Effect of MLT+Ptero on TUNEL-positive cells, Ki67 expression, and reactive oxygen species (ROS) production in colon cancer cells. (A) Effect of MLT+Ptero on TUNEL-positive cells in HT29 and SW480 cells. HT29 and SW480 cells were exposed to MLT (1 mM) and/or Ptero (40 µM) for TUNEL staining. The fluorescent signals from fragmented DNA (green) and 4′,6-diamidino-2-phenylindole. (DAPI) (blue) were visualized and photographed by a FLUOVIEW FV10i confocal microscopy. Magnification bar = 50 µm. Bar graphs represent quantification of TUNEL-positive cells (%). Data represent means ± SEM of triplicate samples. * p < 0.05, *** p < 0.001 vs. untreated control. (B) Effect of MLT+Ptero on Ki67 expression in HT29 cells. Immunofluorescence staining of proliferation marker Ki67 in HT29 cells. Nuclei were stained by DAPI (blue) stain and anti-rabbit Alexa Fluor 546 (red). ** p < 0.01, *** p < 0.001 vs. untreated control by one-way ANOVA test. (C) Effect of MLT+Ptero on apoptotic morphological changes in HT29, SW480, and HCT116 cells.

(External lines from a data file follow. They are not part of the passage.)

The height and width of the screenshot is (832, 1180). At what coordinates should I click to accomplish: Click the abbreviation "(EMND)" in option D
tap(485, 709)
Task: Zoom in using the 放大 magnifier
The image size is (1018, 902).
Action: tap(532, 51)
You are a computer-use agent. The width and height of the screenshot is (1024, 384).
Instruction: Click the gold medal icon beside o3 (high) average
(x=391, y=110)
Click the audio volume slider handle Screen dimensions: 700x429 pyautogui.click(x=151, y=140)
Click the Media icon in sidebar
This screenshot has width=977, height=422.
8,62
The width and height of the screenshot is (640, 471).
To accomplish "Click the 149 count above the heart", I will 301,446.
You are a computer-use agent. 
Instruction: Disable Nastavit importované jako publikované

Following exposure to MLT and/or Ptero in three colon cancer cells for 24 h, apoptotic morphology of the cells was observed in the cells under phase contrast microscope. (D,E) Effect of MLT+Ptero on ROS production in HT29 or SW480 cells. HT29 or SW480 cells were treated with MLT (1 mM) and/or Ptero (40 μM) for 24 h and then 10 μM Dichloro-dihydro-fluorescein diacetate (DCFH-DA) for 30 min at 37 °C. Fluorescence intensity was measured by Dichloro-dihydro-fluorescein diacetate (FACS) Calibur. Bar graphs showed quantification of ROS generation. Data represent means ± SD. * p < 0.05 versus untreated control (n = 2, one-way ANOVA, Tukey’s test).